ANOTHER tripartite summit took place on Wednesday, producing yet another lengthy joint statement about the plans of the participants and the political developments in the region. It was the third summit involving Greece, Cyprus and Egypt that seem to generate nothing more than positive-sounding declarations.
This time there was a sign that they would move on from words to deeds, but it was only a plan. The three leaders agreed to set up a “standing joint committee of co-operation which will develop, formulate and promote practical projects of trilateral interest.” What had they been discussing in the previous two summits is a mystery considering they needed a third to decide they would explore project on which to co-operate.

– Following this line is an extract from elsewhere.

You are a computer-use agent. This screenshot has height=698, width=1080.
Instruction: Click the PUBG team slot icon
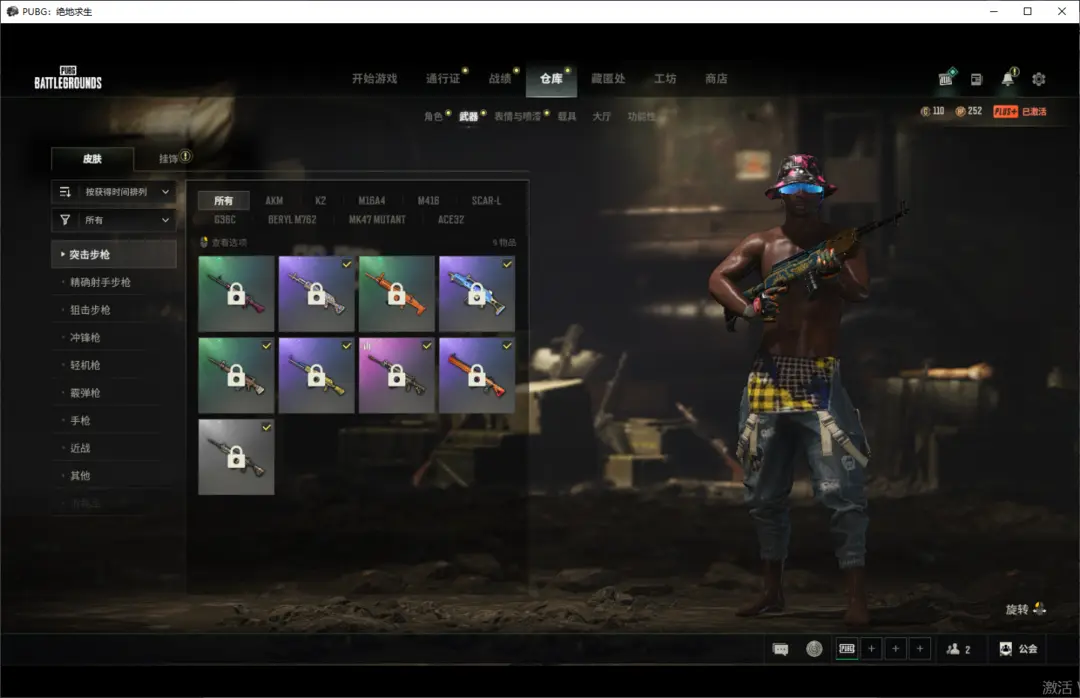pos(846,649)
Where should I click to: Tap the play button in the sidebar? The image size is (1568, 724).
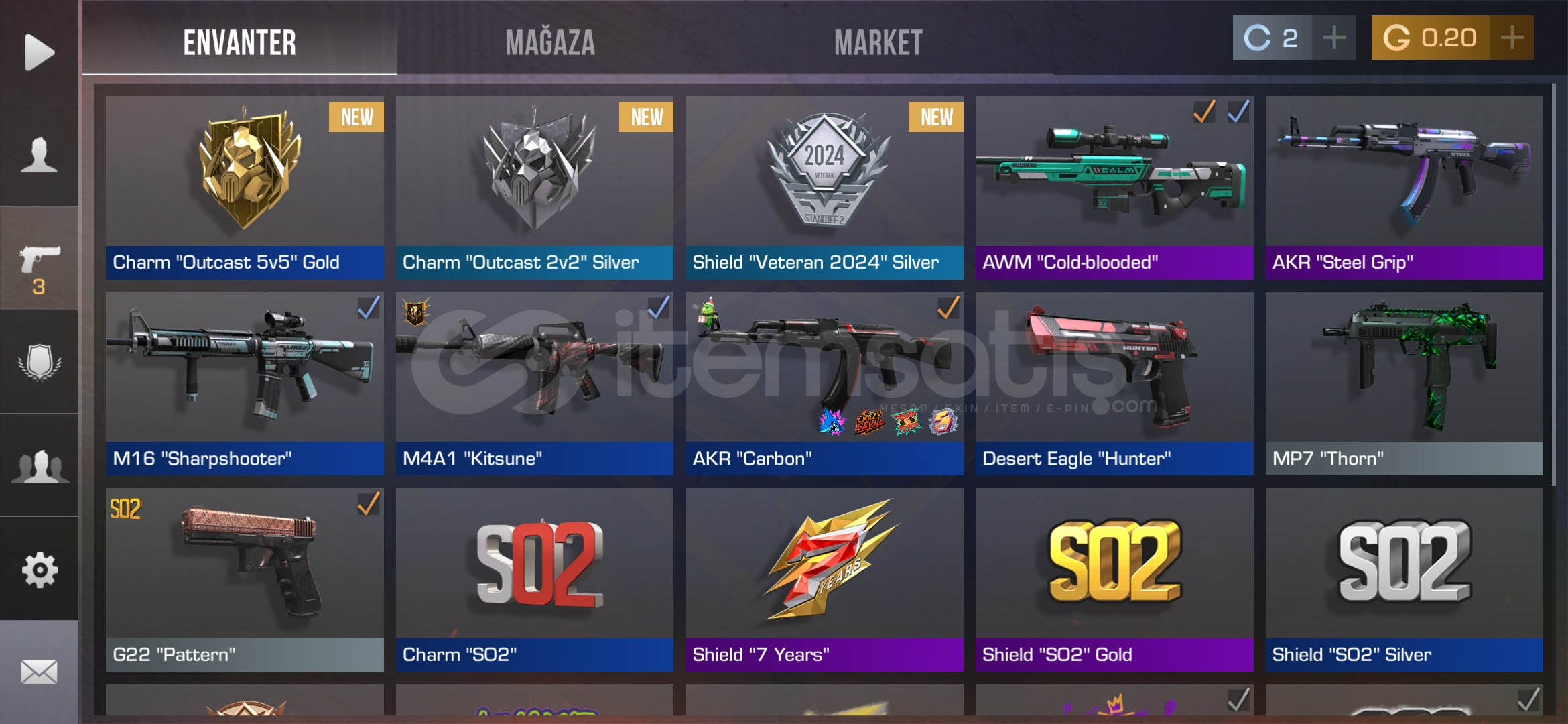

Perhaps forging a tripartite co-operation is a slow process, especially when there is no great practical need for one. This would also explain why it can only produce platitudes like the following that was included in the joint statement: “We remain convinced of the strategic nature of this trilateral co-operation and we will continue to work closely towards the fullest exploitation of its potential, to the benefit of our peoples and the wider region.”
Greece’s Prime Minister Alexis Tsipras, who is not averse to mouthing the odd platitude, said “our tripartite co-operation is a pillar of peace and stability and transmits this message to the region.” President Anastasiades was a bit more practical seeing the discovery of big quantities of hydrocarbons as a catalyst for greater regional co-operation. “The goal is not to exclude anyone,” he said implying that Turkey was more than welcome to join the regional co-operation on hydrocarbons.
Speaking on state radio yesterday morning, energy minister Giorgos Lakkotrypis indicated that the tripartite co-operation did not only have grand designs. He mentioned Egypt would be given assistance by Greece on setting up fish farms and on cultivating olives in Sinai. President Al-Sisi, it appeared, was more interested in practical steps than grandiose statements and also spoke about co-operation in tourism and maritime connections.
These would be the positive elements of the tripartite co-operation which are of much greater value than reference to ‘strategic co-operation’. It is through joint ventures on more mundane pursuits such as setting up fish-farms and olive groves and developing tourism packages that stronger links would be built. Anastasiades is correct in pursuing the strengthening of relations with neighbouring countries, but there is no need to embellish this with grandiose plans about strategic co-operation and other such platitudes.